Why don't you do some of this to supplement what you already have and are comfortable with? One step at a time. Add one touchscreen, applicable software and integrate it with what you have. Add one more feature there that you couldn't have done before, etc....

Won't be "perfect" (nothing is), but gets you to the next level.
 
DavidL said:
mike, is this for your personal home or I thought you were an HA dealer / integrator?
Why don't you do some of this to supplement what you already have and are comfortable with? One step at a time. Add one touchscreen, applicable software and integrate it with what you have. Add one more feature there that you couldn't have done before, etc....

Won't be "perfect" (nothing is), but gets you to the next level.
Me a Dealer/Integrator? I can't even hack it as a DIY hobbyist!

The path you are suggesting is where I started. I was going to use the RCS touchscreen with my existing Stargate. Buy some Panasonic IP cameras to display door video on the screens. Use the Homeseer VR engine plus the Stargate plug-in to let me play with VR. Rozetta was going to give me direct Insteon control from Stargate and PowerHome gives me Insteon management plus an ascii interface to feed more data into Stargate.

Rozetta and the RCS touchscreen are MIA, The Panasonic cameras have some night vision limitations, The updated version of PowerHome with some key insteon features is not out yet, The Homeseer stargate plug-in is not finished and I am starting to have some doubts about the microsoft VR engine used by Homeseer anyway.
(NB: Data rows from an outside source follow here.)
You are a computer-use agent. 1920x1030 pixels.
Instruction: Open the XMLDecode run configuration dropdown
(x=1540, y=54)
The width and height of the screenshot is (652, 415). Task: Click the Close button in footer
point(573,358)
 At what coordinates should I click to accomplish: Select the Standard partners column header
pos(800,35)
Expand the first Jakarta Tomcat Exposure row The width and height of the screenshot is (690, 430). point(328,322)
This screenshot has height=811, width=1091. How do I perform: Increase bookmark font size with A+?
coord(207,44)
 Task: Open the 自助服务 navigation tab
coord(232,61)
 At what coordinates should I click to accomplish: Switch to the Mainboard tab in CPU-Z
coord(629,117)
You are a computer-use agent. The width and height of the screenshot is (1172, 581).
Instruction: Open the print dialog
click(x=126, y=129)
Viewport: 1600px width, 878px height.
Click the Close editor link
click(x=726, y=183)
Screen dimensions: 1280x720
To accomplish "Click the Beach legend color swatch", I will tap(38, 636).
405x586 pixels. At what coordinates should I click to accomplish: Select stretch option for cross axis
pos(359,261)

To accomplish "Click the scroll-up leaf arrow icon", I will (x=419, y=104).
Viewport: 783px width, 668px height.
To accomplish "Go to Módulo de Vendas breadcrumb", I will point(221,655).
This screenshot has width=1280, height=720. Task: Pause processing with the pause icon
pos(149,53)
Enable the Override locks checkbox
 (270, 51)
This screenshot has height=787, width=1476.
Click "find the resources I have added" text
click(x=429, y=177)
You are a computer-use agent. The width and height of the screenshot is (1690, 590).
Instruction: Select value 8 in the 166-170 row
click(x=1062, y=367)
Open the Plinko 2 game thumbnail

So I am basically nowhere.
 
Just wait until that Vista VR engine comes around at the end of the year. Then VR will finally start to become main stream.
 
Rupp,
Call me a skeptic.
I did a lot of VR work in the past.
Bit of trivia:
IBM's longest standing project is VR - now called ViaVoice
over 25 years old.

There are a lot of technical, mechanical, CPU intensive issues preventing that nirvana. Lots of money has been thrown at it and it does get better. I betchas Vista might bring it another click forward, but my dollar is still on touchscreens.
 
David,
You are more than likely right. My problem with touch screens are they are never where I really need them. I guess I need more but if I add another PC to my house then I will have to get a substation.
 
Good news is 2Core (Intel's latest) touts 40% less energy needed :unsure:
Don't add a PC, add a touchscreen. either multihead VGA, UTMA, thin client, etc.
 
Rupp said:
David,
You are more than likely right. My problem with touch screens are they are never where I really need them. I guess I need more but if I add another PC to my house then I will have to get a substation.
This is the same thought process that drove me to look ata the HAI touch screens. Cheap enough to have 6 - 8 screens. No PC required (just 1 $700 hub device). Does most of the core stuff I want including the "switch to camera when the doorbell rings" thing. Surface mount. 1 cat-5 for data/video/power. Table stand is also available.

Even if I don't go HAI, this is the reference I will use when looking at other options. If I go with touch screens I will definitely need more than just 1 or 2 of them!
 
Rupp said:
Just wait until that Vista VR engine comes around at the end of the year. Then VR will finally start to become main stream.

You must have missed this post by Squintz. It's hilarious. VR just ain't there yet. :unsure:
 
DavidL said:
Good news is 2Core (Intel's latest) touts 40% less energy needed :unsure:
Don't add a PC, add a touchscreen. either multihead VGA, UTMA, thin client, etc.
But I can buy a small PC's and touch screen for less than one of these type monitors.
 
mdonovan said:
Rupp said:
Just wait until that Vista VR engine comes around at the end of the year.  Then VR will finally start to become main stream.

You must have missed this post by Squintz. It's hilarious. VR just ain't there yet. :D
I guess some of us are better at it than others :unsure:

Out of the box my Vista install recognizes every thing I throw at it. It's not perfect but it's the best I've seen especially with the OS integration.